:: SOURCE DOCUMENT ::
Development and Implementation of a Geriatric Surgery Verification Program Comprehensive Clinical Case Review Process

Kaiser Permanente

General Information

Institution Name: Kaiser Permanente

Author Name and Title: Cynthia Sinogui, DNP, MSN/Ed, RN, GERO-BC, ASC-BC, SCRN, CPHQ, Geriatric Surgery Verification Coordinator

Name of Case Study: Development and Implementation of a Geriatric Surgery Verification Program Comprehensive Clinical Case Review Process

Identification of Local Problem

At Kaiser Permanente Sacramento and South Sacramento Medical Centers, fewer than 1% of cases with American College of Surgeons (ACS)-defined complications were presented at Quarterly Geriatric Surgery Quality Committee (GSQC) meetings. Although one case per quarter was selected to meet the intent of Geriatric Surgery Verification (GSV) Standard 2.3, this random selection approach did not consistently represent site-specific or system-wide challenges, limiting the ability to surface meaningful trends or recurring issues within the geriatric surgical population.

Given ACS requirements for GSQC meeting agenda topics, combined with time constraints and a multidisciplinary audience—including Hospital Leadership, Program Champions, Department Representatives, and Frontline Providers—it was difficult to conduct comprehensive and meaningful case reviews within the allotted time. The lack of a structured, standardized process for identifying, reviewing, and prioritizing cases further contributed to variability in case selection and limited the depth of analysis.

As a result, the existing approach constrained the program’s ability to systematically review complications, identify patterns across cases, and translate findings into actionable quality and performance improvement initiatives. This gap reduced the overall effectiveness of GSQC meetings as a driver of data-informed decision-making and continuous improvement in geriatric surgical care.

:: MATERIAL SHOWN ::
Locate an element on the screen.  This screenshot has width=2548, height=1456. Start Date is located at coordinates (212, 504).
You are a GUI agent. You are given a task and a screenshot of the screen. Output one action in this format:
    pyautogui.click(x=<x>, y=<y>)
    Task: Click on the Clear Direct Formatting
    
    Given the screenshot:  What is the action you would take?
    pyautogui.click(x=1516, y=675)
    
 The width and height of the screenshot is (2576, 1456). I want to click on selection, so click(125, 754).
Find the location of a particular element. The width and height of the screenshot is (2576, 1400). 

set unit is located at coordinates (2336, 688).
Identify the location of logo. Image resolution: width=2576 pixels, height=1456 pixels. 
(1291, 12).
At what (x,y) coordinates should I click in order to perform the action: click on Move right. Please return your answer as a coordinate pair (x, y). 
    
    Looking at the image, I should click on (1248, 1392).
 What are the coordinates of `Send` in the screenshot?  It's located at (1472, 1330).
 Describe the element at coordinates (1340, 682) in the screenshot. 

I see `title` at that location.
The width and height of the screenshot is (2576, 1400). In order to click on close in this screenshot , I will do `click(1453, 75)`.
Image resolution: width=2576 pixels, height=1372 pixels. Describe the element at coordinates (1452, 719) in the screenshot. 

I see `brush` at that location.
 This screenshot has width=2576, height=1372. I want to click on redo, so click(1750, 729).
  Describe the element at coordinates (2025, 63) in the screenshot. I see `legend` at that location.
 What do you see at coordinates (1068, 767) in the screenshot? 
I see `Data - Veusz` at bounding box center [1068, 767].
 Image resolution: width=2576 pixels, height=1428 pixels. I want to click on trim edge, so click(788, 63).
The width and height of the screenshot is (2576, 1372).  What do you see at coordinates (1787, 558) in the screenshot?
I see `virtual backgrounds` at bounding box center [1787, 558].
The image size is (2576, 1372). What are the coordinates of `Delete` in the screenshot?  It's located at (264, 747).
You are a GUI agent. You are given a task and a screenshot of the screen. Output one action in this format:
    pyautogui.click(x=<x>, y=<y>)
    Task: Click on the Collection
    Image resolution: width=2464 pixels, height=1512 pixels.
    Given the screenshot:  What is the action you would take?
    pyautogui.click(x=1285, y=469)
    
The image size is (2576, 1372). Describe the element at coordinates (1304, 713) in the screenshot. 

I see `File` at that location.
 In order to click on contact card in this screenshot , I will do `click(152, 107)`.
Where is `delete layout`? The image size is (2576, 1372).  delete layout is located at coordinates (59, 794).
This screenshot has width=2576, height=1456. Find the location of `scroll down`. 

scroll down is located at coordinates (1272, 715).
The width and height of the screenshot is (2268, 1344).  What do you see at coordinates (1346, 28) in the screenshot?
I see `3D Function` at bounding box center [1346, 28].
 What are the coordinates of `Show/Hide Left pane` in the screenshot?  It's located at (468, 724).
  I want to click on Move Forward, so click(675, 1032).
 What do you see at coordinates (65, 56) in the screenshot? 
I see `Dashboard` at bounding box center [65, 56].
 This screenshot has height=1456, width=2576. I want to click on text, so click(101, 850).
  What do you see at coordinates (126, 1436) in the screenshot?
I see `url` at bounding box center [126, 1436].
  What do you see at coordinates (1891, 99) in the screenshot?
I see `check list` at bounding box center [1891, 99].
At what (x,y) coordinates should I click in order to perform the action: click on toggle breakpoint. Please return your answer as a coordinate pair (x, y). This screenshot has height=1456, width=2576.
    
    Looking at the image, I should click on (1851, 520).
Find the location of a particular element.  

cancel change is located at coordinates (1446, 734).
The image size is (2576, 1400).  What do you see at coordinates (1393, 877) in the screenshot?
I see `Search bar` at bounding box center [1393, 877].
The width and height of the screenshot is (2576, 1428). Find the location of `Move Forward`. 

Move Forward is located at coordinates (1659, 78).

:: TASK DESCRIPTION ::
Please quote the geriatric surgery case study word for word, starting at "Identification of Local" and ending at "geriatric surgical population.".

:: ANSWER BELOW ::
Identification of Local Problem

At Kaiser Permanente Sacramento and South Sacramento Medical Centers, fewer than 1% of cases with American College of Surgeons (ACS)-defined complications were presented at Quarterly Geriatric Surgery Quality Committee (GSQC) meetings. Although one case per quarter was selected to meet the intent of Geriatric Surgery Verification (GSV) Standard 2.3, this random selection approach did not consistently represent site-specific or system-wide challenges, limiting the ability to surface meaningful trends or recurring issues within the geriatric surgical population.